To this extent, “object” (as a totally positive entity) is a false immediacy. Positive assertions about objects fail because objects have a shadowy dark side, a mysterious interiority like the je ne sais quoi of Kantian beauty. Is this nothing at all? Is there a path from the carnival of things to a bleak nothingness? Nihilism, believing that you have no beliefs, maintains that things emerge from an impenetrable mystery. Nihilism, the cool kids' religion, shuns the inconveniences of intimacy. We have objects--they have us--under our skin. They are our skin. OOO can't be a form of nihilism. It's the opposite view (relationism) that tends towards nihilism. Relationism holds that objects are nothing more than the sum of their relations with other objects. This begs the question of what an object is, since the definition implies a potential infinite regress: what are the “other objects”? Why, nothing more than the sum of their relations with other objects--and so on ad obscurum. At least OOO takes a shot at saying what objects are: they withdraw. This doesn't mean that they don't relate at all. It simply means that how they appear has a shadowy, illusory, magical, “strangely strange” quality.

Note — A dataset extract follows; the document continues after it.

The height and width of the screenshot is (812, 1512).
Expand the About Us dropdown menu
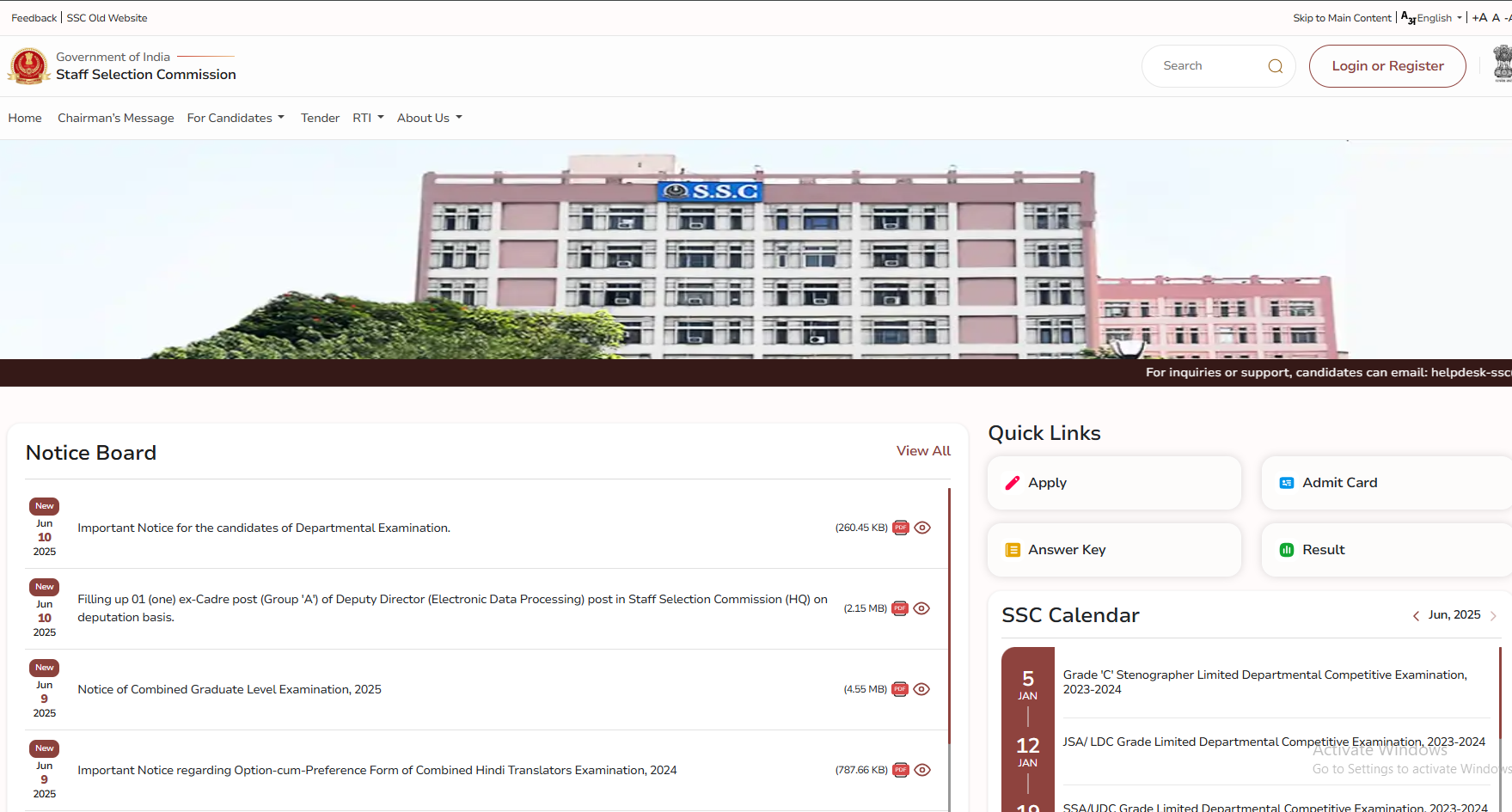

It also means they can't be reduced to one another. OOO holds that strangeness is impossible if objects are reducible to their relations. Since relationism is hamstrung by its reluctance to posit anything, it tends towards obscurantism. Relationism is stuck in a Euthyphronic dilemma: objects consist of relations between other objects—and what are those objects? An object as such is never defined. So while ecological criticism appears to celebrate interconnectedness, it must in the end pay attention to what precisely is interconnected with what.

 

This radical finitude includes a strange irreducible openness.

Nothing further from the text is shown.